Defining mixed methods research
The methodology does exactly as the name implies; the process mixes research methods by integrating quantitative and qualitative data within a single research project. The foundation behind this method is the belief that through integration, a more complete utilization of data can be accomplished as opposed to separate quantitative and qualitative data collection and analysis. Because it is perceived as providing a more thorough examination of data from multiple sources, this process is often seen as an ideal technique to assess complicated research topics.
There are several core characteristics that define a well-designed study of this kind, including:
- Ability to collect and analyze both quantitative and qualitative data together.
- The use of time-tested rigorous procedures in collecting and analyzing data appropriate to each method’s tradition, such as ensuring the appropriate sample size for quantitative and qualitative analysis.
- Integrating the data during data collection, analysis, or discussion.

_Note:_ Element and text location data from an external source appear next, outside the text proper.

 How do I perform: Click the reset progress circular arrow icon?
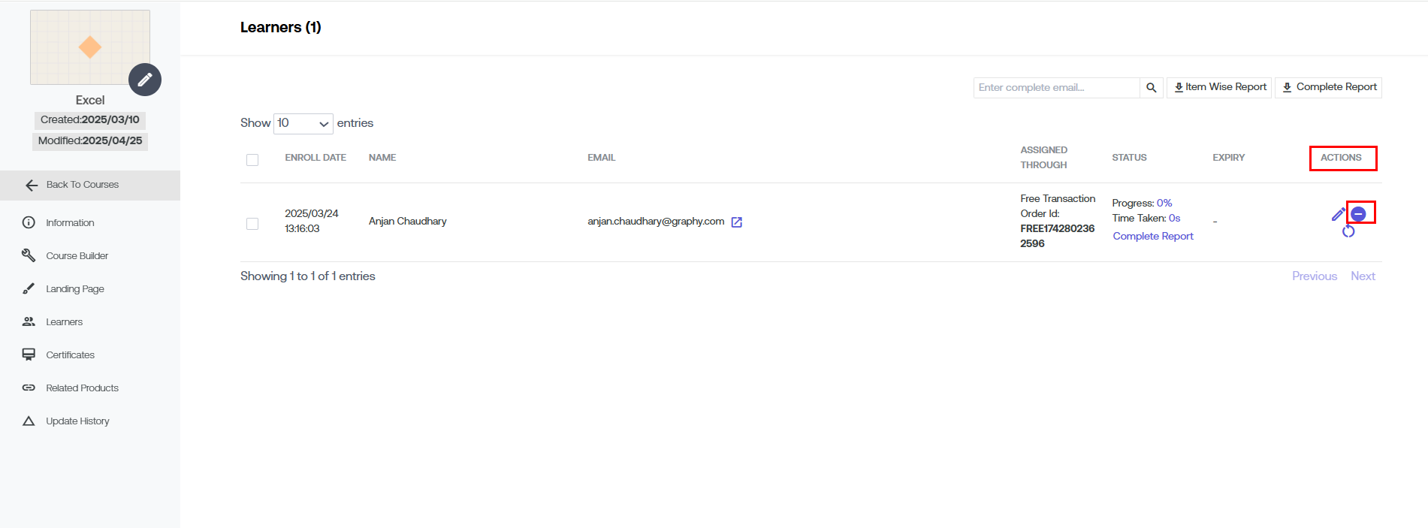(x=1348, y=231)
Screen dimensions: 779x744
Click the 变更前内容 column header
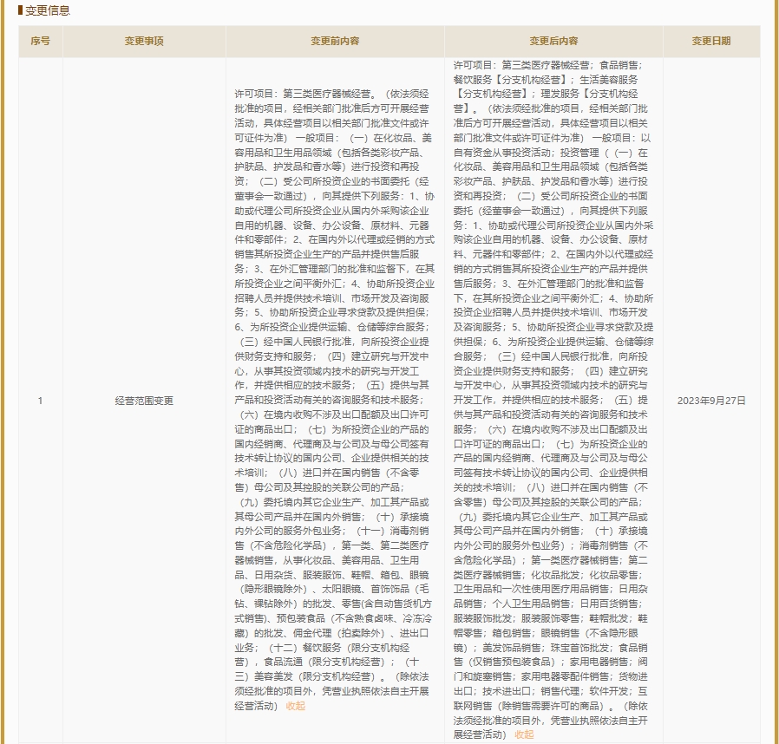[x=335, y=41]
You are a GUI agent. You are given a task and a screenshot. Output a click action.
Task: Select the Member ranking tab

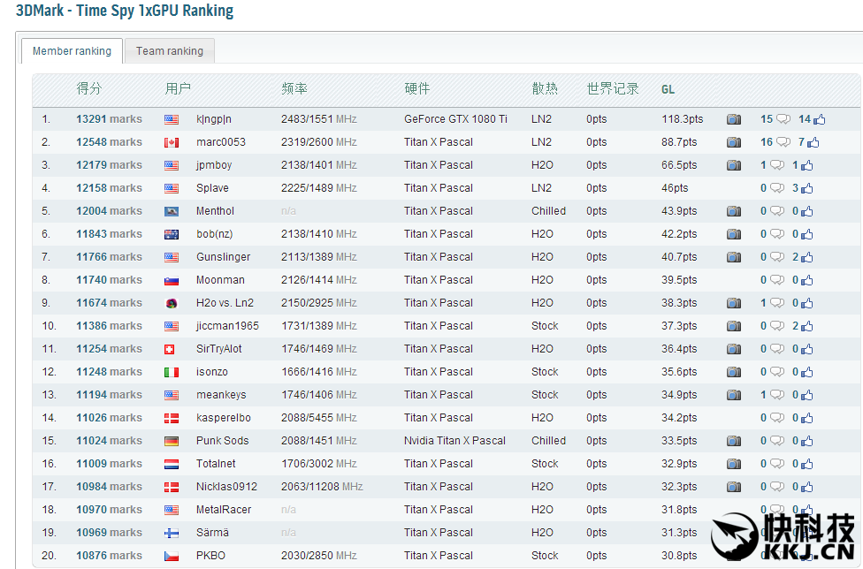[72, 51]
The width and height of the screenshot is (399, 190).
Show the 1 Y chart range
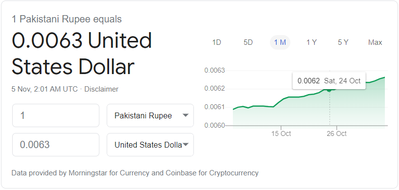click(x=311, y=42)

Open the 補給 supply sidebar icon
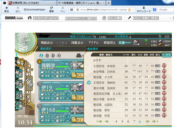(19, 74)
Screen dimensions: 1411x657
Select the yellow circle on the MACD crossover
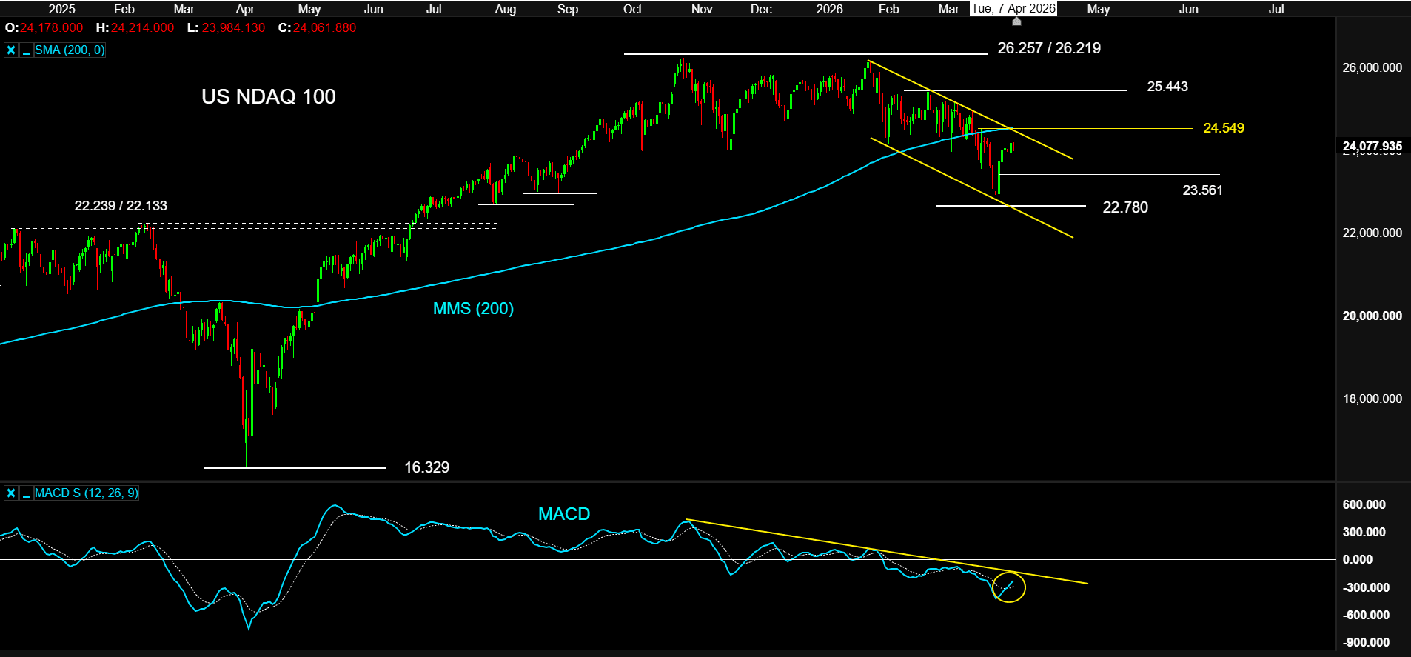(x=1009, y=587)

- Using procedures that implement qualitative and quantitative components either concurrently or sequentially, with the same sample or with different samples.
- Framing the procedures within philosophical/theoretical models of research, such as within a social constructionist model that seeks to understand multiple perspectives on a single issue (i.e., examining an issue from multiple viewpoints or stakeholders perspectives).
Why use an integrated research approach?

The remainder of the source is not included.